Saudi Crown Prince Mohammed bin Salman

Saudi Crown Prince Mohammed bin Salman attends the G20 Leaders' Summit in Riyadh, Saudi Arabia on October 30, 2021.

(Photo: Royal Court of Saudi Arabia/Anadolu Agency via Getty Images)

Report Shows How Governments Reach Beyond Their Borders to Crush Dissent

Human Rights Watch examines how repressive governments use harassment, surveillance, and assassination to target dissidents.

A report published Thursday by Human Rights Watch details how governments around the world relentlessly target dissidents, journalists, and others beyond their borders, resorting to threats, harassment, and even abduction and assassination to silence those perceived as threats.

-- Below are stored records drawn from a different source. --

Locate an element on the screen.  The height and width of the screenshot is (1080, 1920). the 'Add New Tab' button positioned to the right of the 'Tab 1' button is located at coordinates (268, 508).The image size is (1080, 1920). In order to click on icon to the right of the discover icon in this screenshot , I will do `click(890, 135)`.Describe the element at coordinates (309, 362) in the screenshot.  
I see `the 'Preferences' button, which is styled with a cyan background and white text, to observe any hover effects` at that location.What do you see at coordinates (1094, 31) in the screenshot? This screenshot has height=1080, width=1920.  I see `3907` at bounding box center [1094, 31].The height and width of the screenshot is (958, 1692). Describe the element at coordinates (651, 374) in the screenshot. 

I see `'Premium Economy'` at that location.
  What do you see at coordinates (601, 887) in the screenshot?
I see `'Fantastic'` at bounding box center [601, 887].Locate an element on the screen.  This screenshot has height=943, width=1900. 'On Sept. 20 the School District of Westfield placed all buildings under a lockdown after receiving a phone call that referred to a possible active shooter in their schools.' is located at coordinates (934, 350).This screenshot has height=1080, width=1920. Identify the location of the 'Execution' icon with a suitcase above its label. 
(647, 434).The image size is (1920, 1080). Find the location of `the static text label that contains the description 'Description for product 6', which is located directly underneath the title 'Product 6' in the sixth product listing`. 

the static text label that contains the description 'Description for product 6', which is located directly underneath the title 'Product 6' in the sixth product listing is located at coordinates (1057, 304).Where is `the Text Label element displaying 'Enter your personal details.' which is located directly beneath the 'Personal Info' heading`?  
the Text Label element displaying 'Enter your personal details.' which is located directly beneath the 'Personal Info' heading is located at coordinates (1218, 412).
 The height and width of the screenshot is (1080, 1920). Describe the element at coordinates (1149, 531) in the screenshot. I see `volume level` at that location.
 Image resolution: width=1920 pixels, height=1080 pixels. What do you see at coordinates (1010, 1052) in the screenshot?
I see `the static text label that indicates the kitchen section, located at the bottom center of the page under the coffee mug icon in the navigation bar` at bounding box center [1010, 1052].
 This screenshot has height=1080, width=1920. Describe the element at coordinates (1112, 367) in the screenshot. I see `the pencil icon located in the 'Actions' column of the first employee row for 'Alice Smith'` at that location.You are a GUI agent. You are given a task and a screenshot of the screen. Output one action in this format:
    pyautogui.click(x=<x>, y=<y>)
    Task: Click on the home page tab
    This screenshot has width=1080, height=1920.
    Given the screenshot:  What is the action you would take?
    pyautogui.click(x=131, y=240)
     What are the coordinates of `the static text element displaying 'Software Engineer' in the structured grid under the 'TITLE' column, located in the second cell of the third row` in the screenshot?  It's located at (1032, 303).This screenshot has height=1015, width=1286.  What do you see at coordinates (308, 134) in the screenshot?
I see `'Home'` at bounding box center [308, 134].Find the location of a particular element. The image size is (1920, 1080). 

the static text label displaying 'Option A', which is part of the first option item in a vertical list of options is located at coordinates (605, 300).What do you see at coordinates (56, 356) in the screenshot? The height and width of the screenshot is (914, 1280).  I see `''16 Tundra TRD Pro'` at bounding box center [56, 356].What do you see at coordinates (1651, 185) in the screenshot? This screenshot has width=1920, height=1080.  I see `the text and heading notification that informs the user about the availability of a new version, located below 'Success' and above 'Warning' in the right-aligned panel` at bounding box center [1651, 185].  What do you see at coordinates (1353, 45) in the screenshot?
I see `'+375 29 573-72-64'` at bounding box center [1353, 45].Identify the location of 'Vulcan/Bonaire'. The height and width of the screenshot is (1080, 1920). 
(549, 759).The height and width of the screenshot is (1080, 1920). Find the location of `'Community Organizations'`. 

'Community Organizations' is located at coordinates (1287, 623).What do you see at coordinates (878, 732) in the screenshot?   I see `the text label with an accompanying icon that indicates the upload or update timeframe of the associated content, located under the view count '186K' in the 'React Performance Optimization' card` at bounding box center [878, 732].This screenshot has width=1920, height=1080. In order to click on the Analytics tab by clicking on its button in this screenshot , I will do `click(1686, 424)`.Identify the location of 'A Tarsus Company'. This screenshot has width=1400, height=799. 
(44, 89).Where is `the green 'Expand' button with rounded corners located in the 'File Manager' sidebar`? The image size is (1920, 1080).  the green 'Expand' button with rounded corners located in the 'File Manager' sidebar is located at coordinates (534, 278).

"Transnational repression looks different depending on the context," notes the new report. "Recent cases include a Rwandan refugee who was killed in Uganda following threats from the Rwandan government; a Cambodian refugee in Thailand only to be extradited to Cambodia and summarily detained; and a Belarusian activist who was abducted while aboard a commercial airline flight. Transnational repression may mean that a person's family members who remain at home become targets of collective punishment, such as the Tajik activist whose family in Tajikistan, including his 10-year-old daughter, was detained, interrogated, and threatened."

The report—titled "We Will Find You": Global Look at How Governments Repress Nationals Abroad—also highlights the well-known case of Jamal Khashoggi, a journalist and dissident who was violently murdered inside the Saudi consulate in Istanbul in 2018.

U.S. intelligence agencies concluded that Crown Prince Mohammed bin Salman, the de facto ruler of Saudi Arabia, "approved" the operation. Khashoggi's remains were never found.

The Saudi regime, an ally of the U.S., uses a number of tactics to silence dissidents, the new report notes, pointing to the targeting of family members of government critics, arbitrary arrests and disappearances, and surveillance.

In total, the report examines more than 75 cases of transnational repression committed by over two dozen governments.

"Governments responsible for transnational repression should be on notice that their efforts to silence critics, threaten human rights defenders, and target people based on their identity are no less problematic abroad than they are at home," the report states.

The new report comes after the United Kingdom's High Court held two days of hearings on whether WikiLeaks founder Julian Assange—an Australian national who has spent the past five years in a high-security London prison—can appeal his extradition to the United States.

Advocacy groups, including Human Rights Watch, have described the case as a "grave" threat to press freedom and an attempt to "intimidate and silence" journalists worldwide.

Bruno Stagno, chief advocacy officer at Human Rights Watch, said Thursday that "governments, the United Nations, and other international organizations should recognize transnational repression as a specific threat to human rights."

"They should prioritize bold policy responses that are in line with a human rights framework and uphold the rights of affected individuals and communities," said Stagno.